For the third time since the start of 2020, the State Department of Health (MSDH) is investigating possible hepatitis A exposure at a Mississippi restaurant.
The MSDH is reporting that an infected employee worked at the Papa John’s location on Goodman Road in Horn Lake between January 28th – February 11th and may have exposed customers to the virus.
Health officials stated that vaccination can prevent hepatitis A only if given within 14 days of exposure. If you’re outside of the 14-day window, the MSDH says that you should watch for any possible symptoms of hepatitis A and see a doctor if you become ill.
“The risk of transmission of hepatitis A in this situation is likely very low. However, as a precaution, we recommend that anyone who ate food from this restaurant between February 6th and February 11th should consider getting a hepatitis A vaccination if they have not done so already. And again, those who may have been exposed between January 28th and February 5th should watch for any possible symptoms of hepatitis A and see their doctor if they become ill,” said MSDH State Epidemiologist Dr. Paul Byers.
Symptoms of the contagious liver disease include fever, nausea, diarrhea, vomiting, jaundice (yellowing of the skin or eyes), abdominal pain and dark-colored urine.
Hepatitis A usually spreads when a person unknowingly ingests the virus from objects, food or drinks contaminated by small, undetected amounts of stool (feces) from an infected person.
Everyone can prevent the spread of hepatitis A by carefully washing their hands with soap and water, including under the fingernails, after using the bathroom or changing diapers, and before preparing or eating food.

=====

## Instructions to follow
In the hepatitis A exposure report, why are customers who ate at the restaurant between February 6th and February 11th advised differently from those exposed between January 28th and February 5th?

=====

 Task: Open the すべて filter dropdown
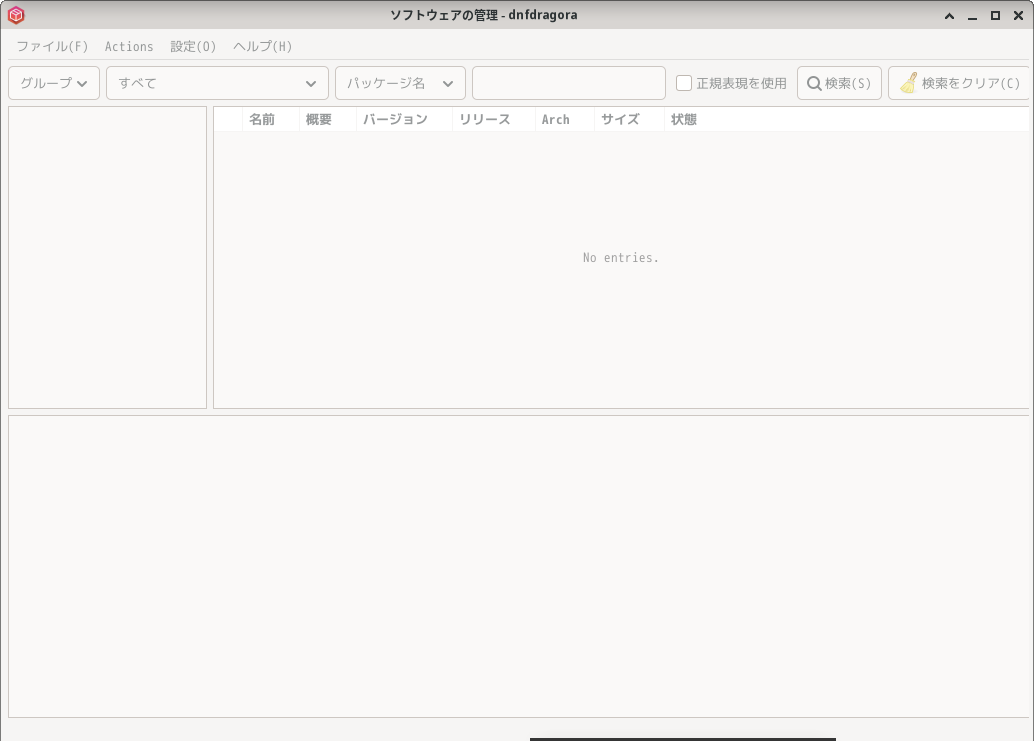tap(217, 83)
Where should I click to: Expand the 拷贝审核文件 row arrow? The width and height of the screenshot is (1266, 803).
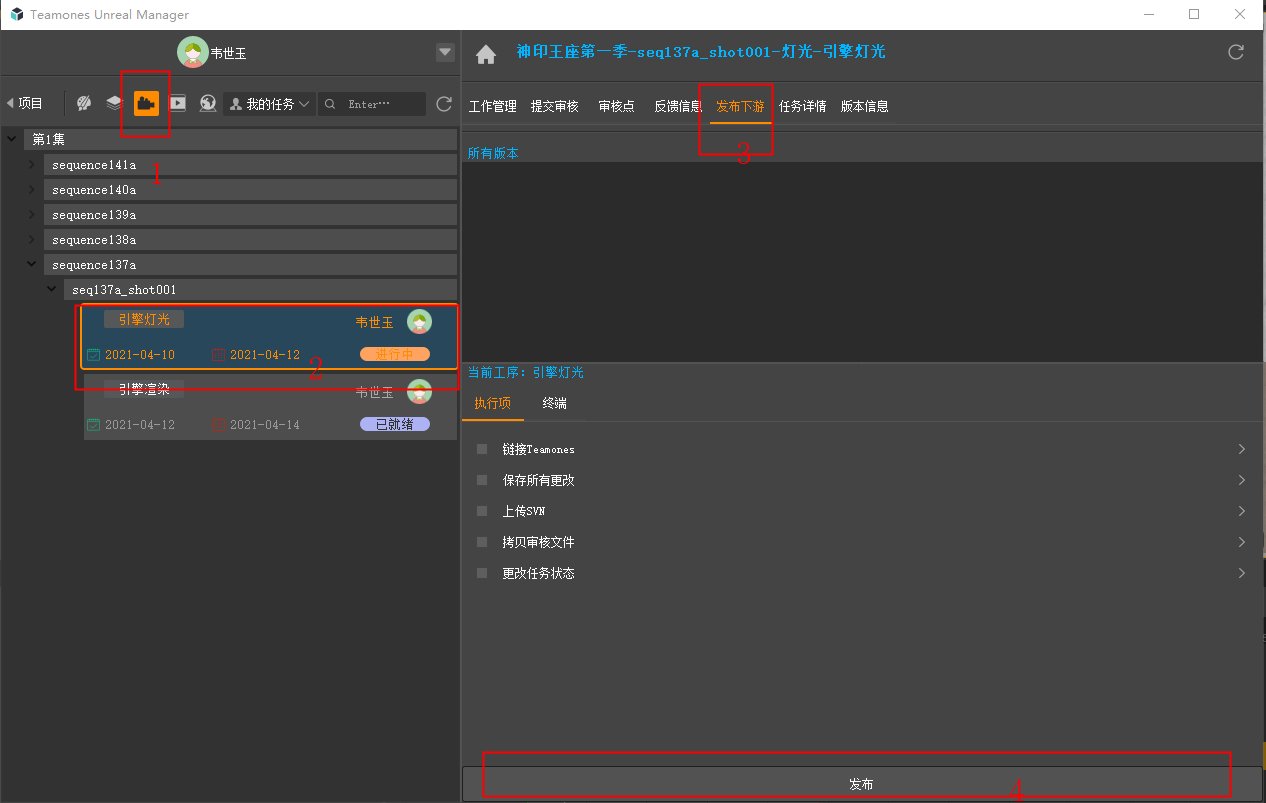[1242, 542]

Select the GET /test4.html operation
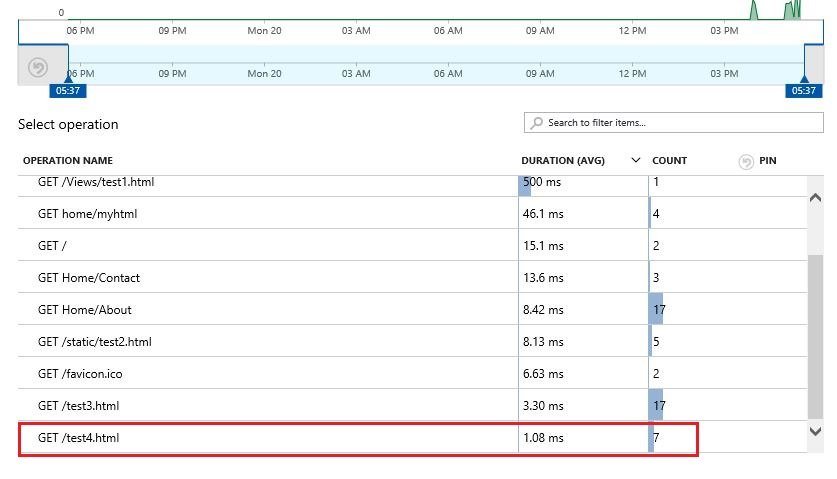(x=85, y=438)
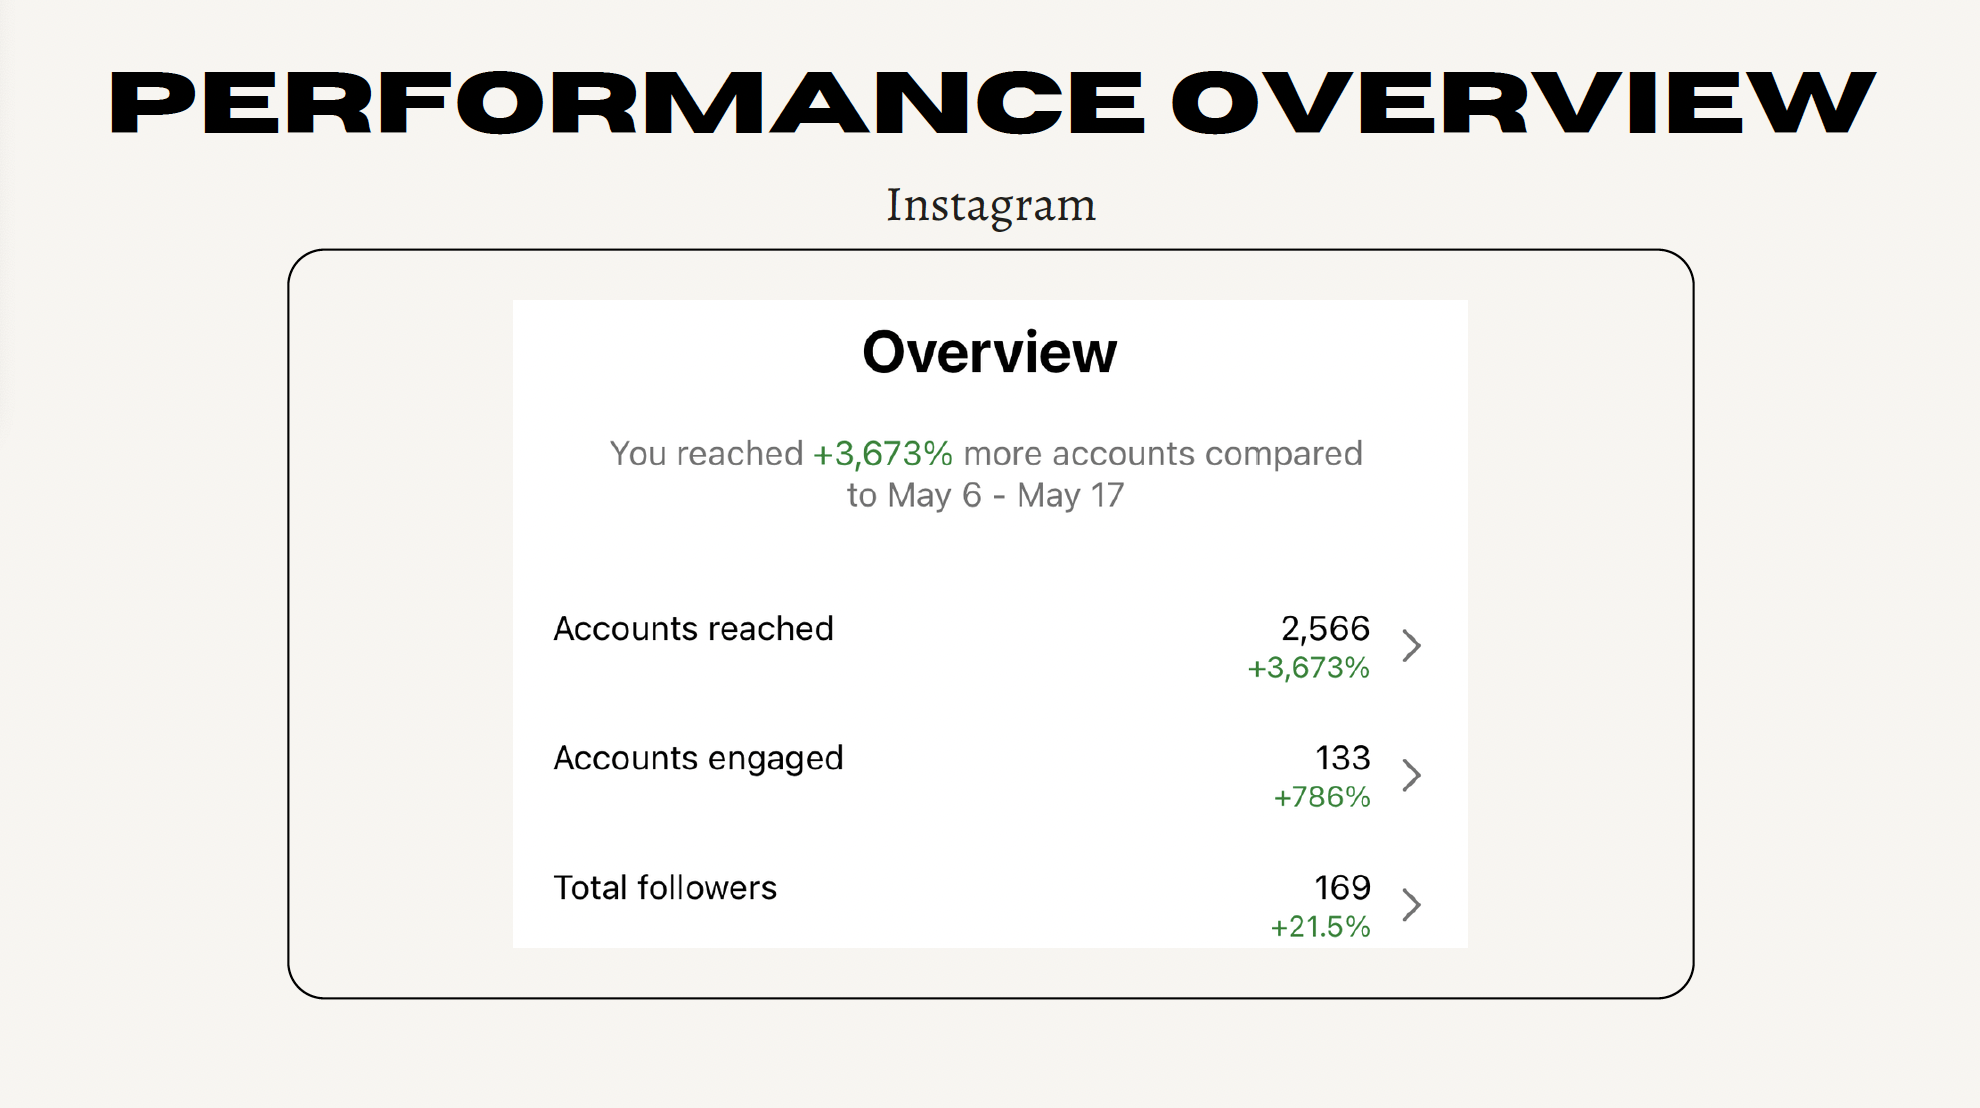The image size is (1980, 1108).
Task: Click the Instagram subtitle
Action: [991, 205]
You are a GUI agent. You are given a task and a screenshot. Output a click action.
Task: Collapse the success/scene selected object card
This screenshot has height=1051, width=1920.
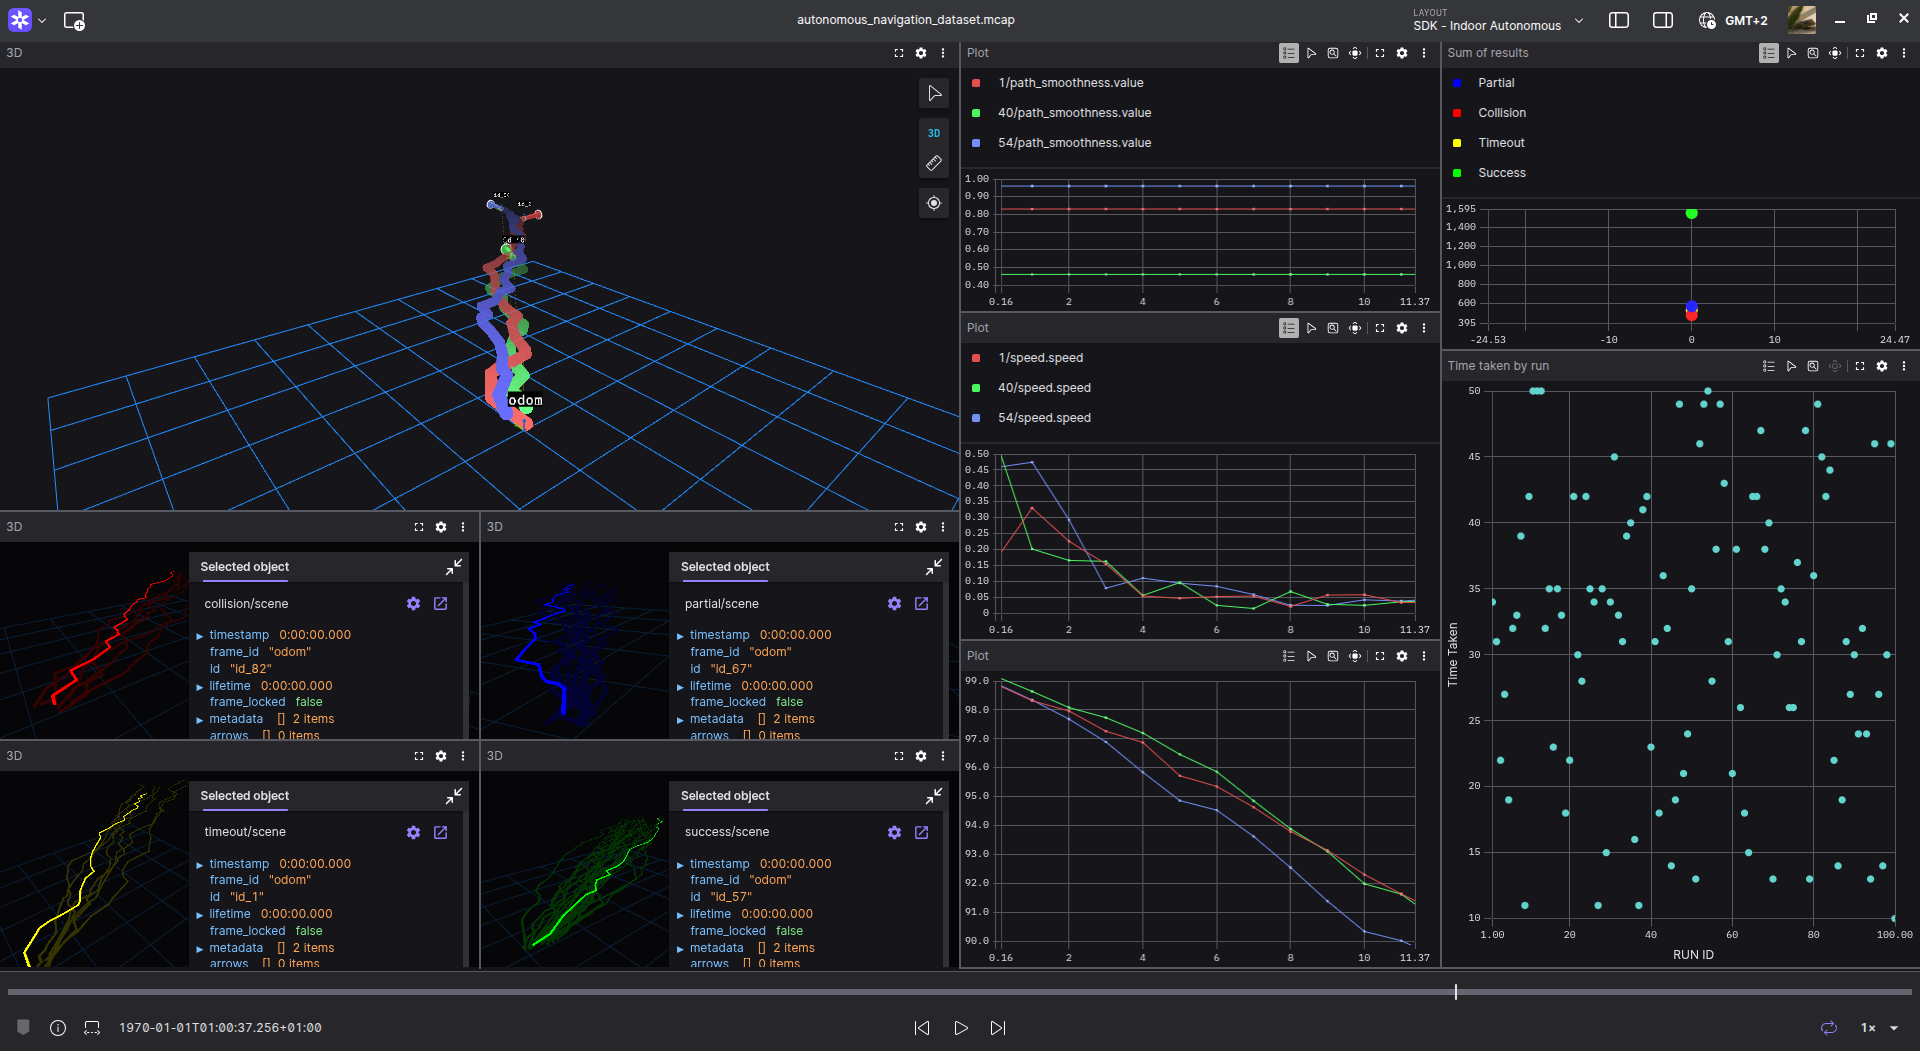pos(933,796)
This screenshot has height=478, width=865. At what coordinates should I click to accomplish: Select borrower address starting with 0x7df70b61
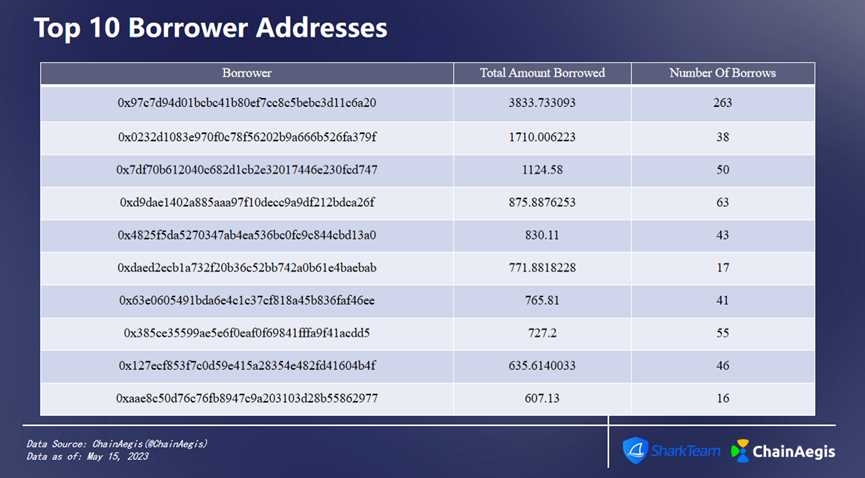tap(246, 169)
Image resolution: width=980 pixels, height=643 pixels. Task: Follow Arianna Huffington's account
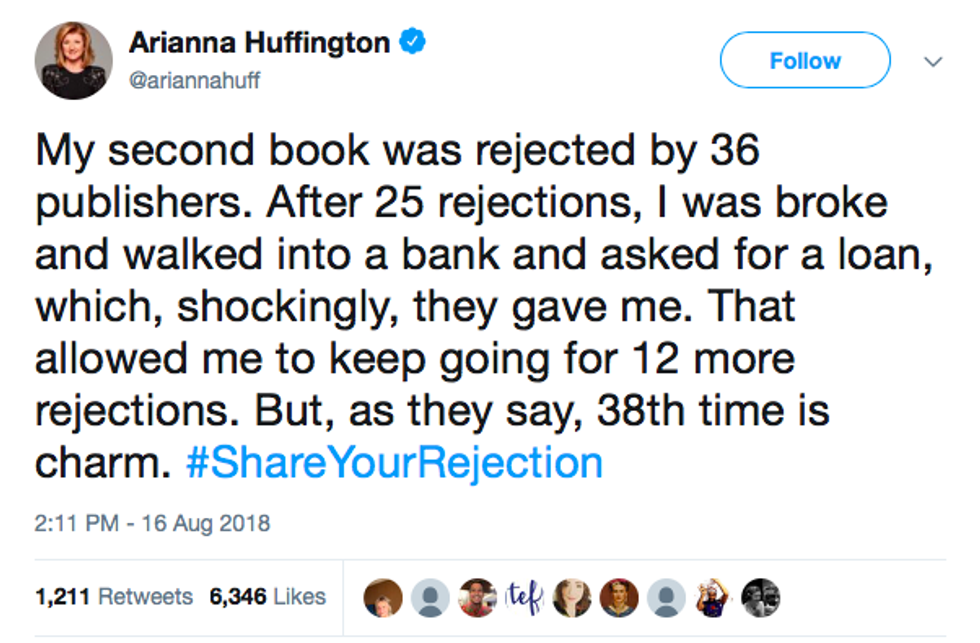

=====

## Result for this exercise
Vaccination prevents hepatitis A only if given within 14 days of exposure. Customers from February 6th to 11th are advised to consider getting vaccinated. Those exposed from January 28th to February 5th fall outside that window, so they should instead watch for symptoms and see a doctor if they become ill.